* Brief *
Your reply should restate the lines from the top of the entries through the line containing "[Moxiao] (65, 1234)" word for word, with no pictures.

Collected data
------------------------------------------------------------
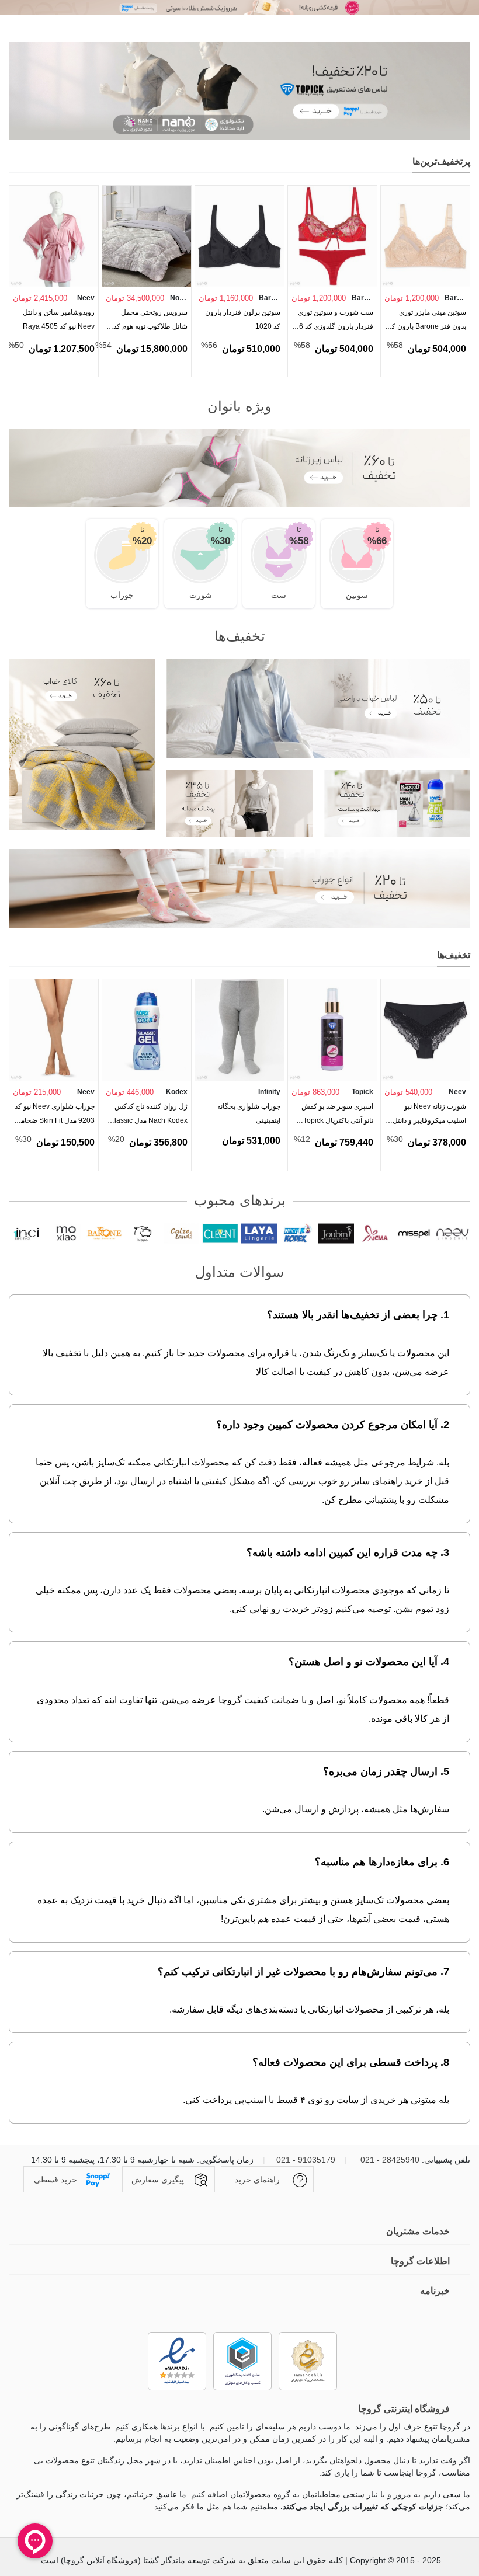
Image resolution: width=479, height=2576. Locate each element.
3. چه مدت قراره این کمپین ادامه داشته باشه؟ (348, 1552)
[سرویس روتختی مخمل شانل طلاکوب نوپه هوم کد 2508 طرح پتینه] (146, 236)
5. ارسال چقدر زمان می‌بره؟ (386, 1771)
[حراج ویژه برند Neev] (239, 7)
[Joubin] (336, 1234)
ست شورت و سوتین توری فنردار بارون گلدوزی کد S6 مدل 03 (333, 322)
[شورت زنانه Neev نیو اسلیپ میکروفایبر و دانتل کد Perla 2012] (425, 1030)
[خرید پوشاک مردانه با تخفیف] (239, 803)
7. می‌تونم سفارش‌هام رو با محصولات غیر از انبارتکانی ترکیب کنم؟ (303, 1972)
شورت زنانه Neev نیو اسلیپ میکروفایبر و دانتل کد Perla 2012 (429, 1116)
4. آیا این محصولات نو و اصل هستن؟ (369, 1662)
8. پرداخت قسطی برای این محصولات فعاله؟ (350, 2062)
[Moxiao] (65, 1234)
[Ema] (375, 1234)
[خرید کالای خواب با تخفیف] (82, 744)
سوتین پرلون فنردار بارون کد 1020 (242, 319)
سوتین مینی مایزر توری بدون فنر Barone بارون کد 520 (427, 322)
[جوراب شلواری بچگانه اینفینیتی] (239, 1030)
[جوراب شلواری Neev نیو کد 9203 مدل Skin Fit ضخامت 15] (53, 1030)
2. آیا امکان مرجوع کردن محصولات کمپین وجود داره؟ (332, 1424)
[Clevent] (220, 1234)
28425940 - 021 (389, 2159)
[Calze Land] (181, 1234)
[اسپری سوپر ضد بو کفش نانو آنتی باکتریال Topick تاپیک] (332, 1030)
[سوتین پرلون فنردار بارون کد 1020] (239, 236)
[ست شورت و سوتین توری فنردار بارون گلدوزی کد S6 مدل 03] (332, 236)
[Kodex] (297, 1234)
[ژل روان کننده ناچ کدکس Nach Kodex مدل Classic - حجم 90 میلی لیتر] (146, 1030)
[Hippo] (143, 1234)
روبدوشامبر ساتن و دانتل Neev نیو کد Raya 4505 (59, 319)
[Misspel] (414, 1234)
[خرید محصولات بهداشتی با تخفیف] (397, 803)
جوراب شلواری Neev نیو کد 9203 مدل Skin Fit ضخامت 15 (54, 1116)
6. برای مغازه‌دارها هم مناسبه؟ (382, 1862)
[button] (37, 163)
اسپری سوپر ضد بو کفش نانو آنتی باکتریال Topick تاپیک (337, 1116)
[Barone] (104, 1234)
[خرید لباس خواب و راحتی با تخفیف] (318, 708)
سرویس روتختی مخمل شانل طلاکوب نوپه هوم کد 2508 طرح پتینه (150, 322)
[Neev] (452, 1234)
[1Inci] (26, 1234)
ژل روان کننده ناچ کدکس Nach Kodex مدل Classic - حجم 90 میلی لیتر (148, 1116)
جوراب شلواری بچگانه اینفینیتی (248, 1113)
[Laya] (259, 1234)
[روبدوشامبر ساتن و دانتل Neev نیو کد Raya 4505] (53, 236)
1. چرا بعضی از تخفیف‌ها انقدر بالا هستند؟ (358, 1315)
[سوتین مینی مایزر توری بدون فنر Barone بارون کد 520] (425, 236)
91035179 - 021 (305, 2159)
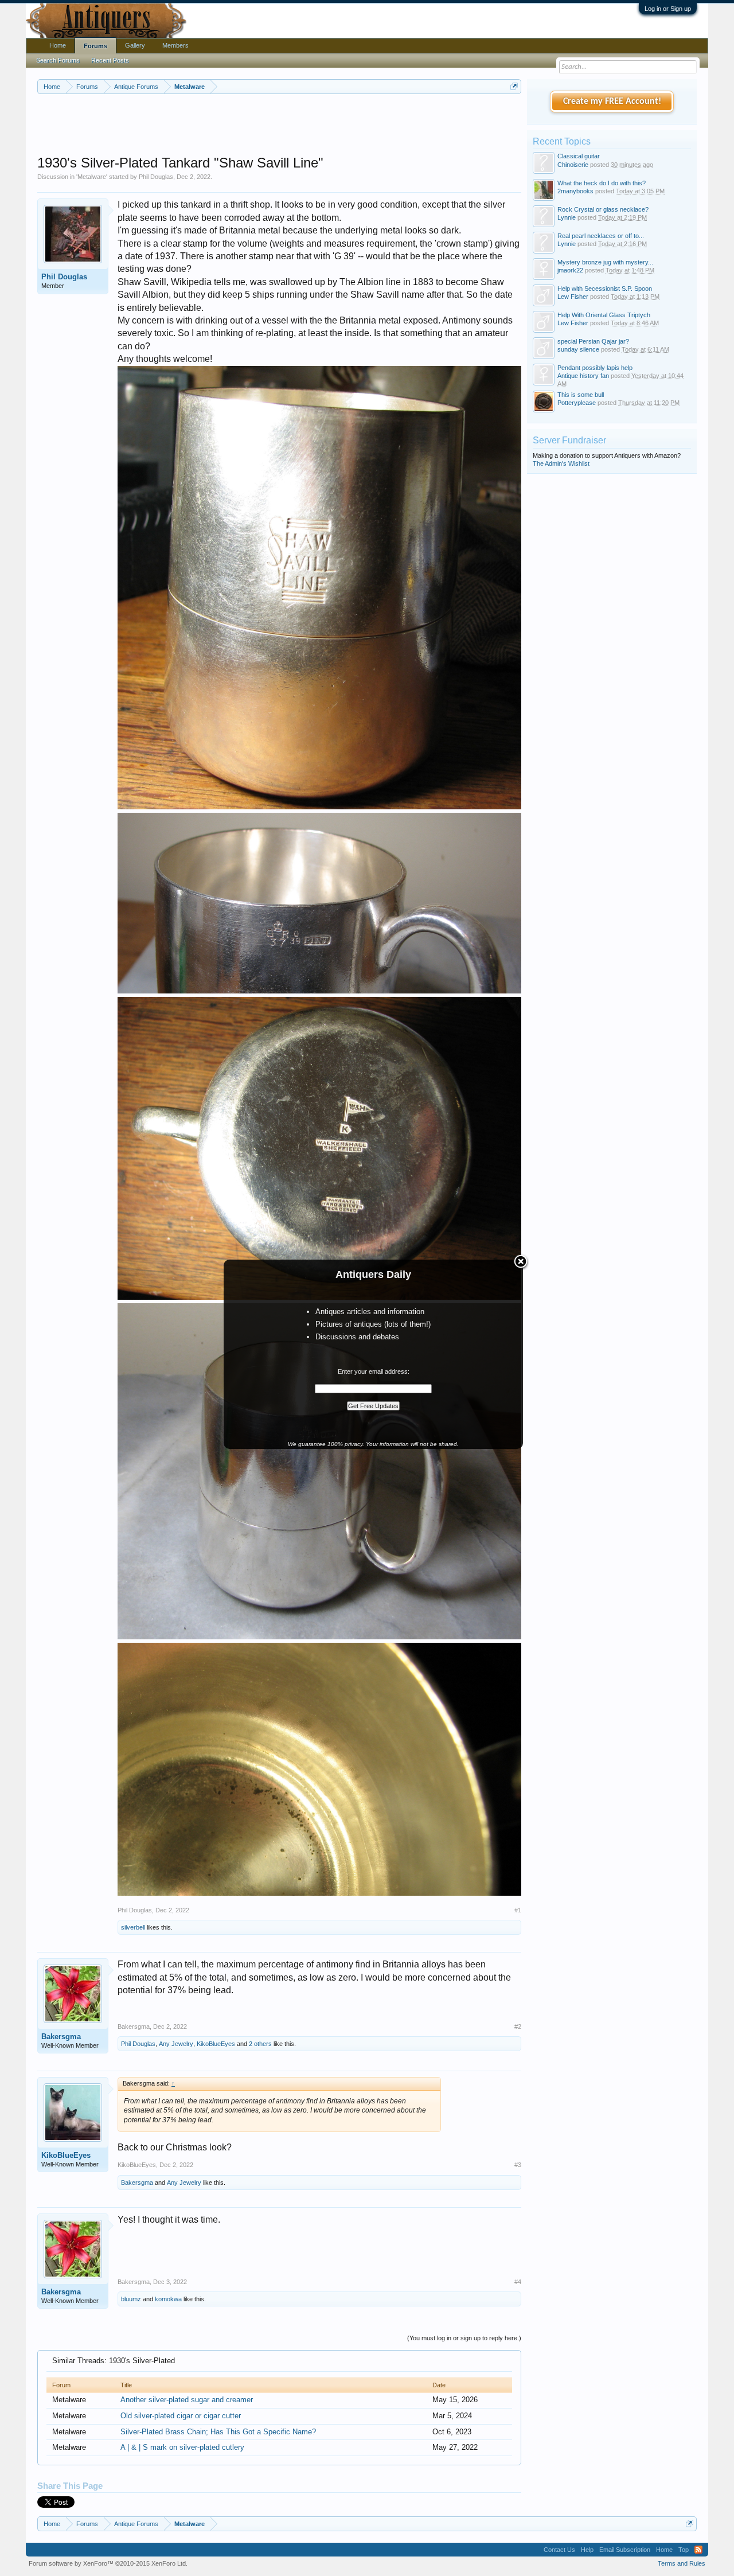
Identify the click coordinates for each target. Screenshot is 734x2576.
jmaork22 (570, 270)
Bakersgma (61, 2036)
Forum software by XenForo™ (108, 2563)
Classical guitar (578, 156)
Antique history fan (583, 375)
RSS (698, 2550)
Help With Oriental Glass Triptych (603, 314)
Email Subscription (624, 2549)
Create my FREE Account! (612, 101)
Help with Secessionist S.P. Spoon (604, 288)
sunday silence (578, 349)
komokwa (168, 2299)
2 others (260, 2043)
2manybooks (575, 191)
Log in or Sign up (668, 8)
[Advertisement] (279, 125)
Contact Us (559, 2549)
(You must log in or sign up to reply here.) (464, 2338)
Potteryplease (576, 402)
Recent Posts (110, 60)
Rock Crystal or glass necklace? (603, 209)
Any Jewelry (176, 2043)
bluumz (131, 2299)
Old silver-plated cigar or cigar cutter (180, 2415)
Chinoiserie (572, 164)
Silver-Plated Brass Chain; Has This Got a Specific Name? (218, 2431)
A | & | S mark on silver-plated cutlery (182, 2447)
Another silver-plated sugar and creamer (186, 2399)
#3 (517, 2164)
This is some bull (580, 394)
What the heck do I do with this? (601, 183)
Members (175, 45)
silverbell (133, 1927)
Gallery (135, 45)
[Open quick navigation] (514, 86)
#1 (517, 1910)
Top (683, 2549)
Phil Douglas (156, 176)
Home (57, 45)
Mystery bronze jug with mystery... (605, 262)
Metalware (91, 176)
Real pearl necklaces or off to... (600, 235)
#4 (517, 2281)
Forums (95, 45)
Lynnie (566, 217)
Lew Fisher (572, 296)
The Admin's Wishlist (561, 463)
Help (587, 2549)
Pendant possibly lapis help (595, 367)
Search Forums (58, 60)
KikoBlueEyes (216, 2043)
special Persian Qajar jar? (593, 341)
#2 (517, 2026)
------------------------------------------------------------
* Task output *
Image resolution: width=479, height=2576. Locate each element.
3. چه مدت قراره این کمپین ادامه داشته باشه؟ (348, 1552)
[سرویس روتختی مخمل شانل طلاکوب نوپه هوم کد 2508 طرح پتینه] (146, 236)
5. ارسال چقدر زمان می‌بره؟ (386, 1771)
[حراج ویژه برند Neev] (239, 7)
[Joubin] (336, 1234)
ست شورت و سوتین توری فنردار بارون گلدوزی کد S6 مدل 03 (333, 322)
[شورت زنانه Neev نیو اسلیپ میکروفایبر و دانتل کد Perla 2012] (425, 1030)
[خرید پوشاک مردانه با تخفیف] (239, 803)
7. می‌تونم سفارش‌هام رو با محصولات غیر از انبارتکانی ترکیب کنم؟ (303, 1972)
شورت زنانه Neev نیو اسلیپ میکروفایبر و دانتل کد Perla 2012 (429, 1116)
4. آیا این محصولات نو و اصل هستن؟ (369, 1662)
8. پرداخت قسطی برای این محصولات فعاله؟ (350, 2062)
[Moxiao] (65, 1234)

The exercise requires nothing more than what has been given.